Housekeeping is narrated by Ruthie, a teenage girl who, after a series of unfortunate family deaths, is raised by her aunt Sylvie. Sylvie, a former transient, is an unconventional parental figure: she takes catnaps on the town park benches, fills her family home with tin cans and stacks of magazines, and serves dinner every night with the lights out. As Ruthie's sister Lucille increasingly rejects Sylvie's ways, Ruthie finds herself willingly dissolving into the rhythms of Sylvie's strange, unfettered lifestyle.

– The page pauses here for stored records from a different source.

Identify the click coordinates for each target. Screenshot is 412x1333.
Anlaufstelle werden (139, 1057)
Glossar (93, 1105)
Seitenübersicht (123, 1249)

Housekeeping is a novel that asks its readers to slow down. After a summer of Charlaine Harris, I had to focus on reading Housekeeping patiently, on respecting the ebb and flow of Robinson's style. But this brief novel amply rewards a reader who is willing to be still: Robinson's prose is supple and winding and rich with sensuous imagery, and each page is lush with contemplative eddies as Ruthie mulls over memory, death, and the liquidity of time.
While Munro and Moriarty are compelling because of their realism, Robinson's writing entrances with its literary unreality: her novel is very much a reflection of Ruthie's perceptions and interior thoughts. Robinson's writing ruthlessly mirrors Ruthie's loneliness and increasing difference from the outside world, but Robinson writes so beautifully, so sadly, and so sensually that I was content to wander within the watery tide of Ruthie's thoughts.